Source material:
========

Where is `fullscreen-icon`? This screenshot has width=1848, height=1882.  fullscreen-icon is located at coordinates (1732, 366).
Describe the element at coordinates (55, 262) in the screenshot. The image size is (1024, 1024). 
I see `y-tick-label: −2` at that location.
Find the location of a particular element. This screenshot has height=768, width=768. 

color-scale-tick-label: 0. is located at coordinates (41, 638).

========

Transcribe all of the items above verbatim, changing nothing.

Task output:
Where is `fullscreen-icon`? This screenshot has width=1848, height=1882.  fullscreen-icon is located at coordinates (1732, 366).
Describe the element at coordinates (55, 262) in the screenshot. The image size is (1024, 1024). 
I see `y-tick-label: −2` at that location.
Find the location of a particular element. This screenshot has height=768, width=768. 

color-scale-tick-label: 0. is located at coordinates (41, 638).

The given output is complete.